Copan Ruinas is a small spanish colonial city that is only about ten blocks by ten blocks and can be easily walked in a matter of minutes
The heart of the city is a small park, or square in the middle of town. It features a fountain, a small stage, and multiple street vendors. The square is constantly filled with locals making their way through the town.
The reason that most tourists come to Copan Ruinas, and the reason for my visit, is to see the Copan Archealogical site about 1 kilometer outside of town. The site is home to some of the most detailed Mayan ruins still in existence today, and although the site is not nearly as grand as Tikal, the artwork, well kept remains of carvings, and wild macaws are reason enough to visit this tiny town tucked away in the mountains of Honduras.
- One of the many Stelas in Copan sits under cover from the weather. They are covered in hieroglyphics that tell stories of certain events and time periods and the rulers who ruled at those times.
- The ball court in Copan Ruinas.
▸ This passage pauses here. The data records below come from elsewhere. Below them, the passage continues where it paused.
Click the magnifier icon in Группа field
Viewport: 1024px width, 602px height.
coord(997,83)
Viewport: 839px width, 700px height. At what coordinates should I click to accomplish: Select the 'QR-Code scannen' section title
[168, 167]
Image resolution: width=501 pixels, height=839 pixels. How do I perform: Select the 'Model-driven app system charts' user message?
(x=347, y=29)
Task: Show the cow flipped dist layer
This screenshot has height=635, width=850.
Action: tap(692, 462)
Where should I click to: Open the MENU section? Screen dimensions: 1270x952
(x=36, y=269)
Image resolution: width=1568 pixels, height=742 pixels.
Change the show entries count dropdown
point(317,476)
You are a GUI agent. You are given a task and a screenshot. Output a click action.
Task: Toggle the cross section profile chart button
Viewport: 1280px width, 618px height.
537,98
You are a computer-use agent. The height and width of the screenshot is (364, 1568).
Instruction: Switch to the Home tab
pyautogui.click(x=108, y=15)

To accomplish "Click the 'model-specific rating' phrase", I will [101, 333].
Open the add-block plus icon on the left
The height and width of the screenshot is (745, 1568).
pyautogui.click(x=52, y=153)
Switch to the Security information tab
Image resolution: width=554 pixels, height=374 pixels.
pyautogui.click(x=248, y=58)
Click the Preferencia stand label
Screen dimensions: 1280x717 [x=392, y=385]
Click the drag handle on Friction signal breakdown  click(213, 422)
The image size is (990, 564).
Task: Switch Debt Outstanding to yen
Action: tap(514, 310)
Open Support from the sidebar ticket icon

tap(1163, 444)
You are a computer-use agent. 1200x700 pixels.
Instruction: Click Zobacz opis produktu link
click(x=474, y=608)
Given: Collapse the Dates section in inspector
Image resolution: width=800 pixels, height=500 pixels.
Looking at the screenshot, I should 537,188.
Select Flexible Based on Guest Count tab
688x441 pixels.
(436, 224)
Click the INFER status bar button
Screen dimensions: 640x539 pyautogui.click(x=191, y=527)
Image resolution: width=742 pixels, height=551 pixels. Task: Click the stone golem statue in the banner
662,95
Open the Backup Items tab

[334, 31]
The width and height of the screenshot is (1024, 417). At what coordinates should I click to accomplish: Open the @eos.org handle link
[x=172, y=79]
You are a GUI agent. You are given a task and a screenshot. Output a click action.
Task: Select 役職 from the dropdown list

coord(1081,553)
It is similar to the court in Tikal but much larger.
- Most areas of Copan provide quite a view of the surrounding mountains.
- The Mayan built many buildings in Copan with an emphasis on design.
- This sculpture of an old man’s face was originally part of a much larger structure that is believed to have been the entrance to one of the temples.
- This courtyard was used only by the elite of the society as a place to view shows, dances, and rituals, possibly including sacrifices.
- These trees are actually sitting on top of one of the temples that is not completely uncovered.
- The Hieroglyphic Stairway is probably one of the most intriguing structures in Copan but it must be covered to help preserve the carvings and writings on it.
- Here are some of the hieroglyphics that are on the Hieroglyphic Stairway.
- Two of the wild Macaws in the park were nice enough to hold a quick pose for me.
- This is part of a much larger structure that was a large centipede. The centipede was thought to help the Mayans communicate with the underworld.
- These stairs used to lead to multiple buildings that would have housed some of the Mayan but unfortunately they have long eroded and disappeared.